## PROBLEM TO SOLVE
A copy is needed of each line in the records that has the word "horizontal".

Stored items

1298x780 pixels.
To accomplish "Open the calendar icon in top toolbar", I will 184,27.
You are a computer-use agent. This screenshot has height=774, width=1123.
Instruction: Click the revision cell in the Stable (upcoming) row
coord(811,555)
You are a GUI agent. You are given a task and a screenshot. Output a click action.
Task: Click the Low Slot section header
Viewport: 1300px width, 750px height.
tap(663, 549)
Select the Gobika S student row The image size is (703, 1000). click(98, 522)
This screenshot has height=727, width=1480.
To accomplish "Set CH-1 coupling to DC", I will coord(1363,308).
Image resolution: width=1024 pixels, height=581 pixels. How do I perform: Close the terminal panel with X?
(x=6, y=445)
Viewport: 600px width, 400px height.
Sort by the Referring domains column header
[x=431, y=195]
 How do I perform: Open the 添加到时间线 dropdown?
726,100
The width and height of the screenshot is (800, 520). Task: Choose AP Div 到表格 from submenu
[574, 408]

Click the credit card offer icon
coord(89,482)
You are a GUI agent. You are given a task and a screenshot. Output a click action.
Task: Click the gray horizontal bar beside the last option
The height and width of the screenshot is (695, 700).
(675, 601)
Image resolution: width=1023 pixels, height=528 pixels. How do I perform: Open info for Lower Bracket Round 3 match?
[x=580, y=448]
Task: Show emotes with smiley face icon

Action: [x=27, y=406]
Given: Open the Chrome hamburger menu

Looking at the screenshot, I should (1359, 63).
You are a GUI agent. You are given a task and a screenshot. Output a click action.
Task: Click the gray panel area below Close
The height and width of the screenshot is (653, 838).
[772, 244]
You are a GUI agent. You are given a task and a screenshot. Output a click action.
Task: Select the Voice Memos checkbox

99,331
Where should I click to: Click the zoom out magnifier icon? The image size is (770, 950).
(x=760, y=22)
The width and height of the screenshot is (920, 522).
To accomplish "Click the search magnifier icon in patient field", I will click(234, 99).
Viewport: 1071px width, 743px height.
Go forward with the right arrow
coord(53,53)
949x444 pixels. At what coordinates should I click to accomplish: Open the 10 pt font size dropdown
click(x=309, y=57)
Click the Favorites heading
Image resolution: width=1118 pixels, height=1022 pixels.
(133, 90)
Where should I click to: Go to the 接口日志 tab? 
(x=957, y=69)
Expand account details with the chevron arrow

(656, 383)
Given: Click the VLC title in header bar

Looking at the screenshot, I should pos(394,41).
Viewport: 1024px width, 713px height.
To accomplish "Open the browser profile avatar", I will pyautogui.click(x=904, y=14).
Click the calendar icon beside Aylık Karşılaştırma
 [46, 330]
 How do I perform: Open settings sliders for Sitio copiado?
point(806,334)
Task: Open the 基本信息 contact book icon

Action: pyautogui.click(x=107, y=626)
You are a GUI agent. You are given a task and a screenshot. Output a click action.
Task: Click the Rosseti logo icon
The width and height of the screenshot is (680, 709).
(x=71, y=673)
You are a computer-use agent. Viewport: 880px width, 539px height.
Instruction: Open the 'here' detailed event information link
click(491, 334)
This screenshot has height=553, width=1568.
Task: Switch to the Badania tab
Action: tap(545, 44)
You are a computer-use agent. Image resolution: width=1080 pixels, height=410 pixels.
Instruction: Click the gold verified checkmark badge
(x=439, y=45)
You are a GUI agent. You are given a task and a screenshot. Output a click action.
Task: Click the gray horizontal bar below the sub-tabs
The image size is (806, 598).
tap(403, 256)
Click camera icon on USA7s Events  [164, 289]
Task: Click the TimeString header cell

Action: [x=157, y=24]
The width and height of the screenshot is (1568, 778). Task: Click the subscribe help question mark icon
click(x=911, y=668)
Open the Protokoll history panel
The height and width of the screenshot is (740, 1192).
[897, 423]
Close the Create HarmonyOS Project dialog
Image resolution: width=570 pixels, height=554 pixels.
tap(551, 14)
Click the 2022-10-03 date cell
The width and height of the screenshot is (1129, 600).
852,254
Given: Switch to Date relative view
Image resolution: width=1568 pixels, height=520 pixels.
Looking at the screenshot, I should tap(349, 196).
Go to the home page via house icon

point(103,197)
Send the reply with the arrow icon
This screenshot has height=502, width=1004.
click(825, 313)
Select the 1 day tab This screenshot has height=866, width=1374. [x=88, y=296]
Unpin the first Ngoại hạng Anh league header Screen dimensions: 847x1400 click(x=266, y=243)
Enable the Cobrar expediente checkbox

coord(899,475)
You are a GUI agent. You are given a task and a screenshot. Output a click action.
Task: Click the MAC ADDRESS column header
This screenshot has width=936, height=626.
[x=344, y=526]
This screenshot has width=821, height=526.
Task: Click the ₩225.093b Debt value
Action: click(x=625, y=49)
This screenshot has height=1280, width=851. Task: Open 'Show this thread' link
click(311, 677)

## WRITTEN SOLUTION
Task: Click the gray horizontal bar beside the last option
Task: Click the gray horizontal bar below the sub-tabs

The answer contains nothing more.